Figure 3. Initial Loss of Nucleosomes at Hsp70 is Independent of Transcription

(A) ChIP at Hsp70 for HSF and Rpb3 (Pol II) with and without 125 µM of the transcription inhibitor DRB before (NHS, black bars and NHS+DRB, dark gray bars) and during HS (2’HS, white bars and 2’HS+DRB, light gray bars). The y-axis represents the percent of input material immunoprecipitated. x-axis values represent base pair units centered on the HSEs (−154), the Pol II pause site (+58), a downstream region (+1702), and an intergenic region outside the scs and scs’ regions. Error bars represent the SEM of 3 independent experiments. (B) MNase protection profile of NHS with DRB (dark gray), 2’HS with DRB (light gray), and 2’HS (medium gray) as in Figure 1C. Lines represent the average of 3 separate experiments. Error bars representing the SEM are plotted just for the 2’HS+DRB line for clarity. (C) ChIP as described in (A) except with and without 10 mM of sodium salicylate before (NHS, black bars and NHS+salicylate, dark gray bars) and during HS (20’HS, white bars and 20’HS+salicylate, light gray bars). Error bars represent the SEM of 3 independent experiments. (D) MNase protection profile as in (B) with NHS (black), NHS+salicylate (dark gray), and 1’HS (light gray). Lines represent the average of 3 separate experiments. Error bars representing the SEM are plotted just for the NHS+salicylate line for clarity.

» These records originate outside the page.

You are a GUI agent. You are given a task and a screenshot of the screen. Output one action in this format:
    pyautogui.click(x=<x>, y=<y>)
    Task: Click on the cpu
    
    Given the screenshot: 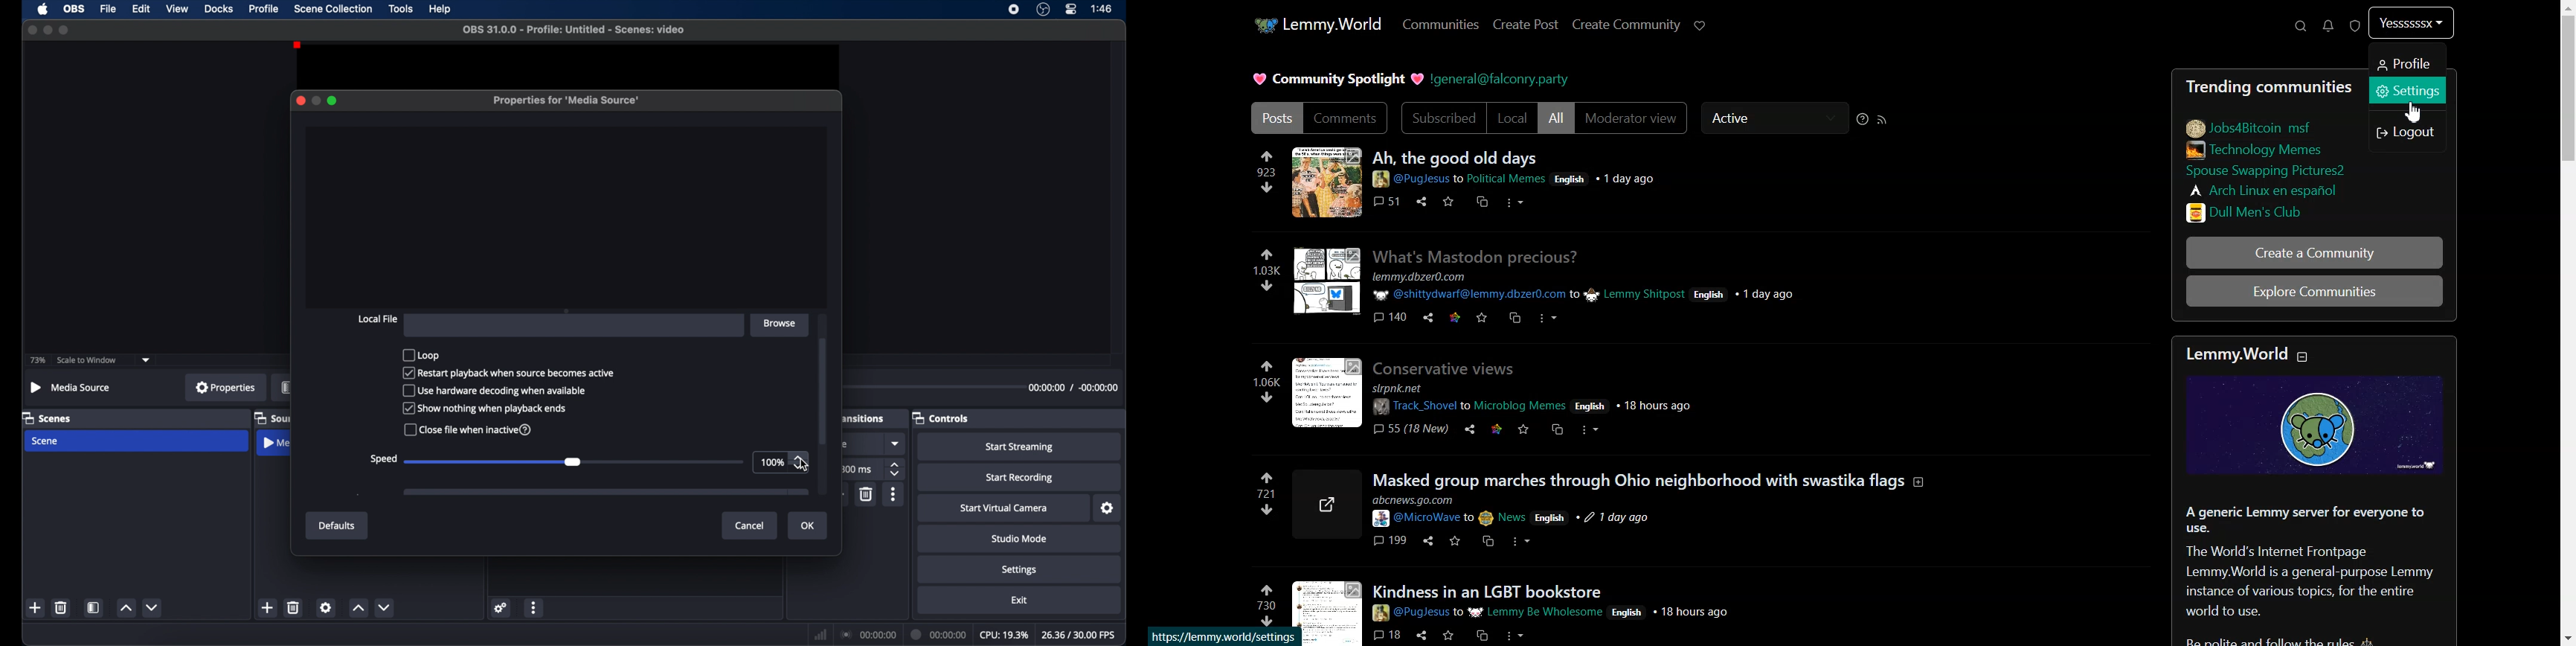 What is the action you would take?
    pyautogui.click(x=1004, y=635)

Figure 4. The scs and scs’ Regions Insulate the Heat Shock Locus from the Spread of Nucleosome Loss

(A –D) MNase HS time course protection as in Figure 1C flanking the scs and scs’ insulators. The 87A HS locus shown above depicts the 4 sites analyzed flanking scs and scs’. Regions A and C are outside and B and D are inside of the scs and scs’ insulators respectively. Regions A–D also correspond to A–D in the graphs. The x-axis of all 4 graphs uses the TSS of the Hsp70Ab copy as the 0 point. Each line represented is the average of 3 independent experiments. Error bars are omitted for clarity but the SEM from 3 independent experiments is less than ±0.06.

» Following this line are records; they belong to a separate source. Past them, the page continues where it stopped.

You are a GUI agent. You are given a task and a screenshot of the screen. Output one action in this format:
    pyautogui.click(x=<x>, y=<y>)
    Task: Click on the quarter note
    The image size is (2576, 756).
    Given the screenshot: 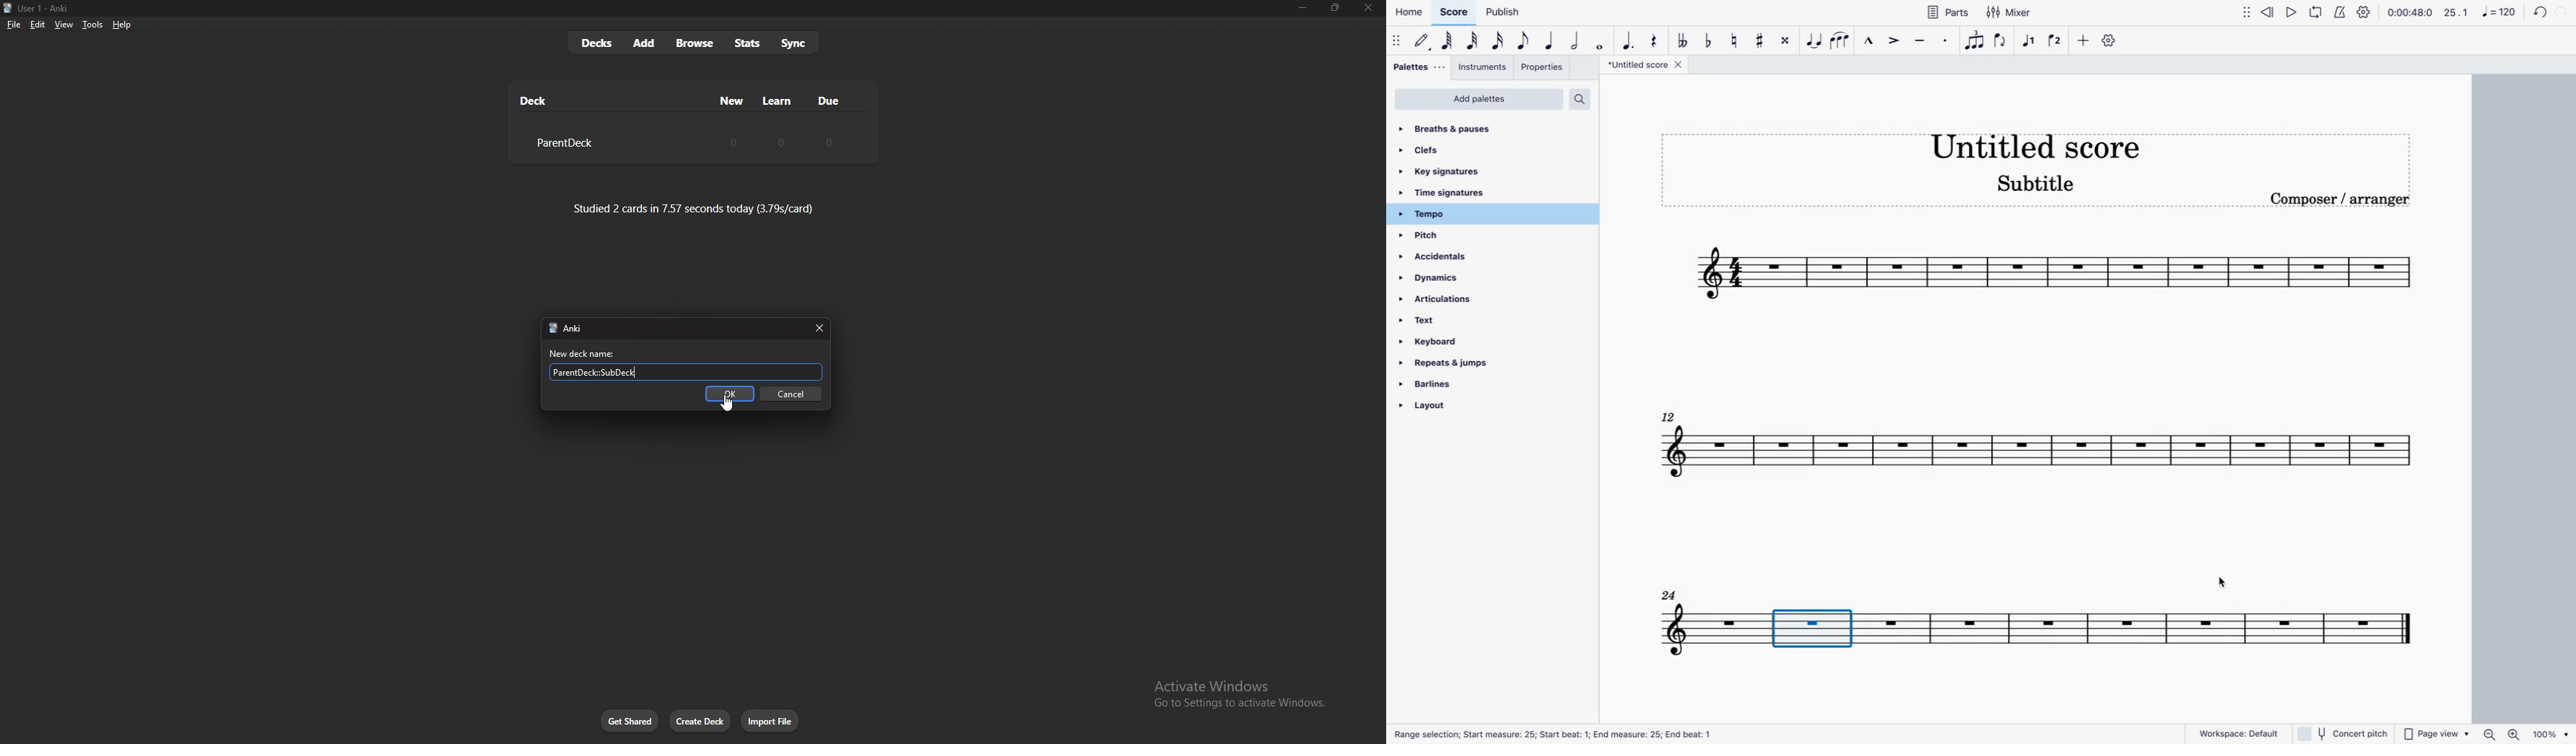 What is the action you would take?
    pyautogui.click(x=1550, y=41)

Figure 5. HSF, GAF, and PARP are Essential for the Loss of Nucleosomes at Hsp70

MNase protection profile as in Figure 1C comparing the chromatin architecture following an RNAi depletion of either (A) HSF, (B) GAF, or (C) PARP (black lines) in comparison to a control RNAi depletion of LacZ (gray lines) after a 2’HS at Hsp70. Each line represents the average of 3 independent experiments with error bars representing the SEM. Western blots showing corresponding knockdown of HSF, GAF, or PARP are shown to the right of each figure with TFIIS used as a loading control and a serial dilution of LacZ RNAi to quantify each knockdown.

Figure 6. The Enzymatic Activity of PARP is Needed for Nucleosome Loss at Hsp70 and PARP is Required for full Hsp70 Expression

(A) MNase protection profile of Hsp70 as in Figure 1C comparing the chromatin architecture of S2 cells treated (black line) or not treated (gray line) with the PARP enzymatic inhibitor PJ34 after a 2’HS. Each line represents the average of 3 independent experiments with error bars representing the SEM. (B) Hsp70 mRNA levels following a 2, 5, and 20 minute HS were measured for S2 cells RNAi depleted of LacZ (black) or PARP (gray). Hsp70 expression levels were measured by oligo dT primed reverse transcription followed by qPCR using specific Hsp70Ab primers. Hsp70 mRNA levels are normalized to the Rp49 gene with error bars representing the SEM of 3 replicates.